[Screenshot grounding data]
Segment Open

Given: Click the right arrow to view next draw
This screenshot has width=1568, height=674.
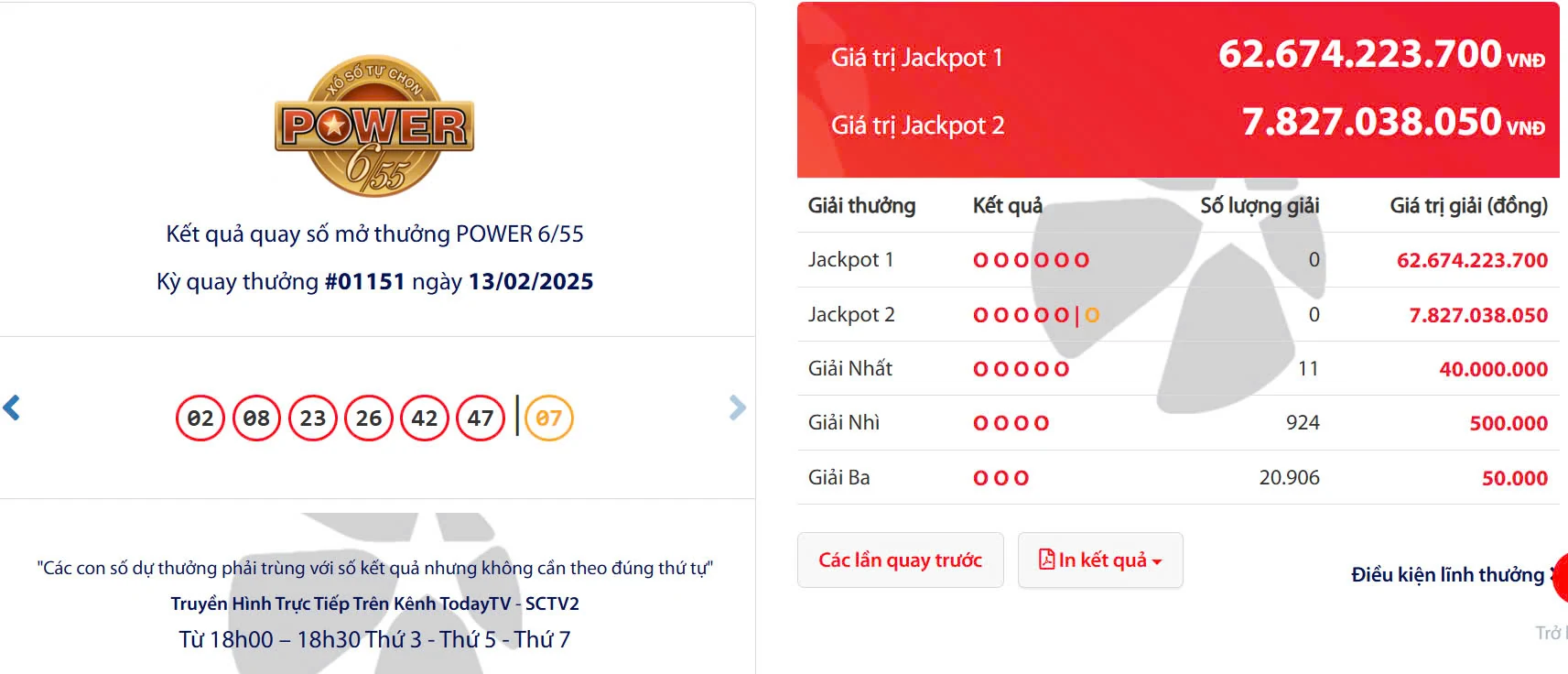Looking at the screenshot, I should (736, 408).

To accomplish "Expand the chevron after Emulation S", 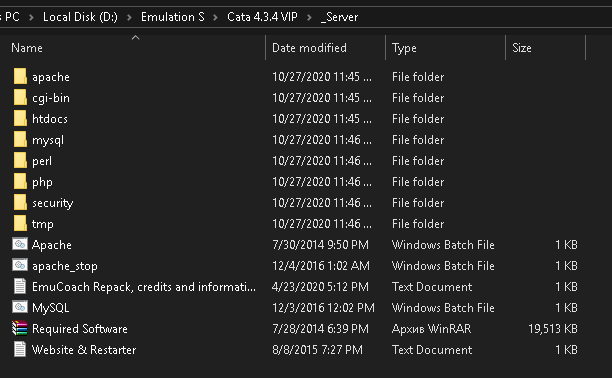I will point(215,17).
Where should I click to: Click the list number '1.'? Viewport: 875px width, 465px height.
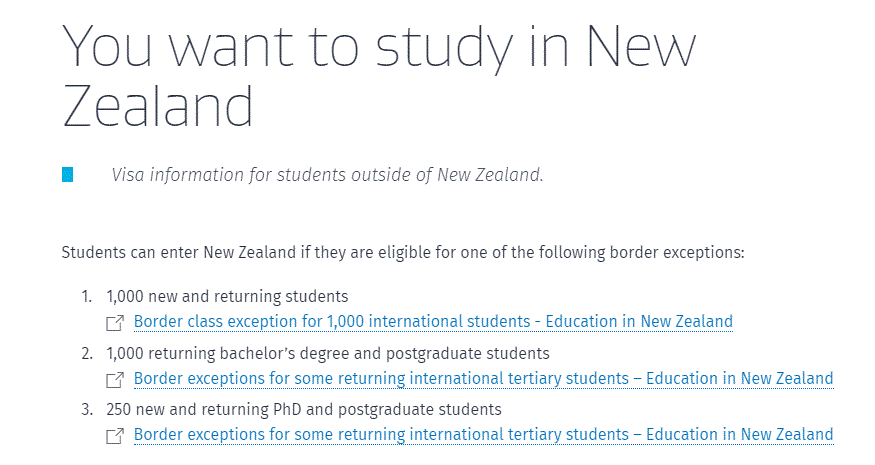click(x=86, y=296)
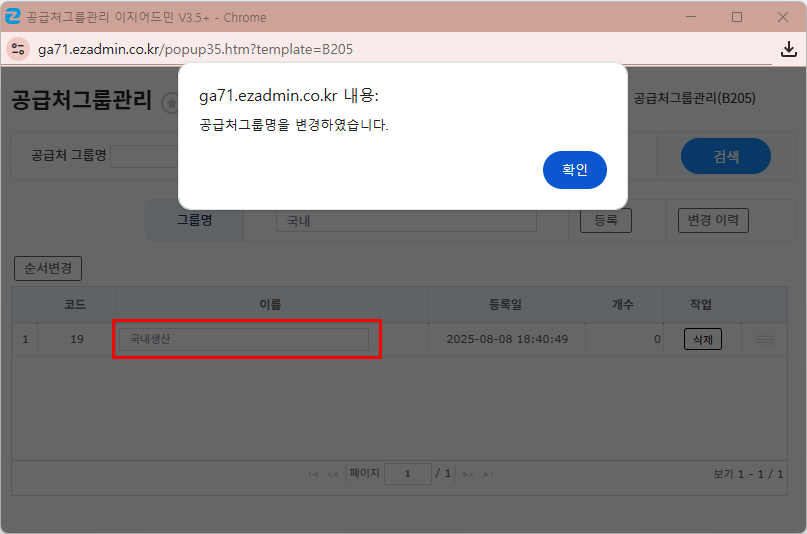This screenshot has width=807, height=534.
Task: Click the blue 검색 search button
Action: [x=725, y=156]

Segment Closed

* **Problem description**
Leave every picture out, and repeat exactly the lines from the one containing "Where should I" through the last line of the entries, both ends included.

* **Written response**
Where should I click to: Click the list number '1.'? Viewport: 875px width, 465px height.
click(x=86, y=296)
This screenshot has width=807, height=534.
Task: Click the blue 검색 search button
Action: [x=725, y=156]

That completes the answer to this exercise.